Maulana Mahmood Ahmad Khan Daryabadi, Mumbai, underlines that all of the religious minorities in the country have their own personal laws, and tribal peoples and other religious groups also have their own personal rules and social practices. India is distinguished by the approximately 300 personal laws that are adhered to.

Middle East based Indian author Arshad Mohsin opines:“In India, minorities worry that the government may try to stifle or undermine their cultural customs, particularly their personal laws. This can entail imposing limitations, fines, arbitrary detentions, or harassment of people based on their cultural or religious practices or outlawing specific rituals, religious observances, or practices of minorities by giving the laws of the dominant group preference by altering the state’s legal system. Given the existing circumstances, Muslims have found it challenging to influence or form laws and policies that affect their personal laws due to the minimal or non-existent representation of Muslims in the government or legislative bodies.”

Referring to the USA example, Chicago based Dr Mohammad Qutubuddin Shuja says there is total separation between State and Church.

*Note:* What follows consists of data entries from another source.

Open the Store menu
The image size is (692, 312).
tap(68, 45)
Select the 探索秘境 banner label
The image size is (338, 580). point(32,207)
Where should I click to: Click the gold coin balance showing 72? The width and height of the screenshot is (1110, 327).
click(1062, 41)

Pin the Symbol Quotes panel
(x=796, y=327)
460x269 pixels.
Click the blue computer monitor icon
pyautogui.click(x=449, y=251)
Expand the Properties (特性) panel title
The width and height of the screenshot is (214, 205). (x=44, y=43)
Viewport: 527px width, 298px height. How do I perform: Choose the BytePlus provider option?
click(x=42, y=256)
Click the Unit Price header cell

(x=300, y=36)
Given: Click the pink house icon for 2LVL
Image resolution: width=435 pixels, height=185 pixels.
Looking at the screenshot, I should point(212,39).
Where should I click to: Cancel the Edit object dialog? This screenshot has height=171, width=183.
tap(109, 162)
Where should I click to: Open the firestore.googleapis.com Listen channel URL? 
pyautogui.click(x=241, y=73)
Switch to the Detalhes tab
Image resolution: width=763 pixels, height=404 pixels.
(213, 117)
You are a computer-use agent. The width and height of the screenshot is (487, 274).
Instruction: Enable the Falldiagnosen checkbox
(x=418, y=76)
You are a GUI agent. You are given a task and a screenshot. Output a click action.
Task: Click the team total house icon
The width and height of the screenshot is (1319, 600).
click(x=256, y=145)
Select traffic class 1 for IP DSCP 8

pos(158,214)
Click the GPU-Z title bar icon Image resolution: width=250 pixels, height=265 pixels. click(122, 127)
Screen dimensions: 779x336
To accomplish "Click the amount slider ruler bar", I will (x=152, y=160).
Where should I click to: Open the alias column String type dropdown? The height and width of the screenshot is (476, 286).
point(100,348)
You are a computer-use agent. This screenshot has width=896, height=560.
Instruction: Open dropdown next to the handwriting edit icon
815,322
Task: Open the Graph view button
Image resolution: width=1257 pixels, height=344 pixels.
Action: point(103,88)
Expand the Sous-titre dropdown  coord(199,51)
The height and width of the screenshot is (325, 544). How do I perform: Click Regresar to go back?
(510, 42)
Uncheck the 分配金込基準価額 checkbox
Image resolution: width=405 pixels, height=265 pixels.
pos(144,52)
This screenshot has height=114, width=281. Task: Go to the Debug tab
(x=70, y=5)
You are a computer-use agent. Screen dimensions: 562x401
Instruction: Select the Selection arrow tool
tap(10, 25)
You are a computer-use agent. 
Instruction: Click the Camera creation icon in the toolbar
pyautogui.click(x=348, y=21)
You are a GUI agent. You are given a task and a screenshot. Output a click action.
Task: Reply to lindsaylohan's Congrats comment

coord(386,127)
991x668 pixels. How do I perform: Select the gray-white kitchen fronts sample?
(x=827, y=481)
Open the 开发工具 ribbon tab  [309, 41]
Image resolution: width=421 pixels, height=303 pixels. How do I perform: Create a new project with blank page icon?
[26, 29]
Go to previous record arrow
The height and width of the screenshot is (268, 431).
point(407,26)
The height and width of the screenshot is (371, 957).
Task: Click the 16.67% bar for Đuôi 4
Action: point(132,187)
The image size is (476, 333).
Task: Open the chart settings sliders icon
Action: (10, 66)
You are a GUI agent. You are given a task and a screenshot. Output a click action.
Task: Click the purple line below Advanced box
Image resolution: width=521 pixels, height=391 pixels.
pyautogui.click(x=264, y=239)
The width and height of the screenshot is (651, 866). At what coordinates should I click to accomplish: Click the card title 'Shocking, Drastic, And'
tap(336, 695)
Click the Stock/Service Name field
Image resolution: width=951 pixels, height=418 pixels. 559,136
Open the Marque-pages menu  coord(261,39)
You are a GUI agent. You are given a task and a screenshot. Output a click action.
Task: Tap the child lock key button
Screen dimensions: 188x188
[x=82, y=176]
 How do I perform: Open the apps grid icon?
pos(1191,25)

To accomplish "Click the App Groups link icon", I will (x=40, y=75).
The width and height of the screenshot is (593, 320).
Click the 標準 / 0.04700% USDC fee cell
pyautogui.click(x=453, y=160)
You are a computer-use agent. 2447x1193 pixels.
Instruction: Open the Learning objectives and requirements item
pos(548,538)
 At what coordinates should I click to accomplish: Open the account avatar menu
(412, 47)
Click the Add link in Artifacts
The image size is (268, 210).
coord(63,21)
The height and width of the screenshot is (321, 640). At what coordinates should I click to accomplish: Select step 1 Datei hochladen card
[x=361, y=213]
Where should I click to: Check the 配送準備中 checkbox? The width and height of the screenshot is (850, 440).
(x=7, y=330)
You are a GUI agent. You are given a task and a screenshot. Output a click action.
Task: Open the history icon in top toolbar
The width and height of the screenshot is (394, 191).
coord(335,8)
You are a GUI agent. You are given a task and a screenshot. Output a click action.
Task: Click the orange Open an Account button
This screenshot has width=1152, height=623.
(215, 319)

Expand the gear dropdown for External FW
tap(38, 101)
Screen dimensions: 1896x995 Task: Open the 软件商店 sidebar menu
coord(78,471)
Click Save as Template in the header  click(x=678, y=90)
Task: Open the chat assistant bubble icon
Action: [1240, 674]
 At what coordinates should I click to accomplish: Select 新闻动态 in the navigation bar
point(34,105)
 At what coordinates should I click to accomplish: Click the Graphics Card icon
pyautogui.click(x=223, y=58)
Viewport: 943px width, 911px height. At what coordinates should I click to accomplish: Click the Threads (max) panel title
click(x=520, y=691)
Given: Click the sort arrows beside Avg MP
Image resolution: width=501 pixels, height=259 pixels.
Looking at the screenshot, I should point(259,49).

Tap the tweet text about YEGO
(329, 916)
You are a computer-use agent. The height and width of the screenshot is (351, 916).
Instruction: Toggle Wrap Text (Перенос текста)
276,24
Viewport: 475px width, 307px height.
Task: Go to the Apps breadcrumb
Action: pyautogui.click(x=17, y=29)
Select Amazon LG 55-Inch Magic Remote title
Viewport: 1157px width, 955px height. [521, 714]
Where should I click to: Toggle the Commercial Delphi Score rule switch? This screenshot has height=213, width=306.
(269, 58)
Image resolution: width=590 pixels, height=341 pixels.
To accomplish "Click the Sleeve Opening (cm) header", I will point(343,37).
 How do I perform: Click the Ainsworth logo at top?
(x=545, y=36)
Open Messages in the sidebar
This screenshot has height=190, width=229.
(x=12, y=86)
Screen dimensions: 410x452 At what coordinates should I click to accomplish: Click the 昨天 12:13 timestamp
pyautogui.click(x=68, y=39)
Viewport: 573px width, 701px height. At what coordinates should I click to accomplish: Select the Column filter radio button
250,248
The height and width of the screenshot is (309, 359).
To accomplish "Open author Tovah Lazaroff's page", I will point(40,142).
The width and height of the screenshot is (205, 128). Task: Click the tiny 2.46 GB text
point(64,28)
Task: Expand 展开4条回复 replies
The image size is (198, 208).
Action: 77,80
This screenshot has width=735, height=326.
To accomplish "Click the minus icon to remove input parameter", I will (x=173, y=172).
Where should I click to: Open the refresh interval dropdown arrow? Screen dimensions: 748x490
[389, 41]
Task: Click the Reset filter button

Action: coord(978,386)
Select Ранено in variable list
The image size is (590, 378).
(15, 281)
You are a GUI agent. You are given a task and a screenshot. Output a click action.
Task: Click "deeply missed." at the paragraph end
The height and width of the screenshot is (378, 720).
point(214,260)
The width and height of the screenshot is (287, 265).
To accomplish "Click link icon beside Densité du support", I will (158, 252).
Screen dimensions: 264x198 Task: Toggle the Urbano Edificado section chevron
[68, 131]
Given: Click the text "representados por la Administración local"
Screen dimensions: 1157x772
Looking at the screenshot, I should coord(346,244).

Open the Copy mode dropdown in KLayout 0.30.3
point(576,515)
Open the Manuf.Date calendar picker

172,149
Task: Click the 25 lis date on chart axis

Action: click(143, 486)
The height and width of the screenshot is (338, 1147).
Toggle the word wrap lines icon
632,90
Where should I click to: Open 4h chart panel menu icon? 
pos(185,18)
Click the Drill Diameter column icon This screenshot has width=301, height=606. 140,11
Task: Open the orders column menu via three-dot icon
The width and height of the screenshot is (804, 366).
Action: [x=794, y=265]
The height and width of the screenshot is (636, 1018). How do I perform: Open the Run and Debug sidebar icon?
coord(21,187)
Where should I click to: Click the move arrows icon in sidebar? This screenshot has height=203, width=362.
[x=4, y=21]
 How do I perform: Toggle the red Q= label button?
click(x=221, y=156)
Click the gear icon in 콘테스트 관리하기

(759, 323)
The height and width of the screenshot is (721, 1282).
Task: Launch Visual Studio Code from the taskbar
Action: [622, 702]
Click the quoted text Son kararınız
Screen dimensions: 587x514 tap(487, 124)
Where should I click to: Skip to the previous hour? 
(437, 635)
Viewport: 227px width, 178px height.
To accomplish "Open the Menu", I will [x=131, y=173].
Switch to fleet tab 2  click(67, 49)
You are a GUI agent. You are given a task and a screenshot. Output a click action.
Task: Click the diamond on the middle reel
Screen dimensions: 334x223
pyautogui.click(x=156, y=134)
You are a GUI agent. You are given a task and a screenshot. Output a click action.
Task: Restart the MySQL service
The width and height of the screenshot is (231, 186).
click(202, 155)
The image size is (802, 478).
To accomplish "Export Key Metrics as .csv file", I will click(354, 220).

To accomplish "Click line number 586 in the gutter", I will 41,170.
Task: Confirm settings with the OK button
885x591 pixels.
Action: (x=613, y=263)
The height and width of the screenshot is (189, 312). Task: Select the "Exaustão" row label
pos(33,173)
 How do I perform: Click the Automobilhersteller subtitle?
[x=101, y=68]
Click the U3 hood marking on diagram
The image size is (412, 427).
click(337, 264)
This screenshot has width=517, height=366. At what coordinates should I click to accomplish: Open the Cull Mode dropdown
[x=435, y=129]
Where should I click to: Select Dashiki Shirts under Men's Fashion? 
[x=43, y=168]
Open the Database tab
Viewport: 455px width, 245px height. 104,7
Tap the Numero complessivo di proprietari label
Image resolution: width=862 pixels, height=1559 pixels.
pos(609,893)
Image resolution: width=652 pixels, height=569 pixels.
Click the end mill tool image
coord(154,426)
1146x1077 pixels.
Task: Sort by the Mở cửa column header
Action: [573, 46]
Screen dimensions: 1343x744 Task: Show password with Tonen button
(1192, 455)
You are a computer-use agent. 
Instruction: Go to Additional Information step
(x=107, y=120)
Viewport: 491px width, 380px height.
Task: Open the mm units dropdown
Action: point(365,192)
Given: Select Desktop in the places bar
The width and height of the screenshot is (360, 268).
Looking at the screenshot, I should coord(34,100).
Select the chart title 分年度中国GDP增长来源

India shouldn’t be tempted to favour one religion over another if it wants to maintain its claim to be a secular democracy. Unfortunately, recent statements and acts by the leaders of the ruling party in India reveal their mentality.The government should take a lesson from history and recognise that any attempt to impose the laws and traditions of one community on another will seriously compromise the integrity and cohesion of the country as India is the most diverse country on the planet earth.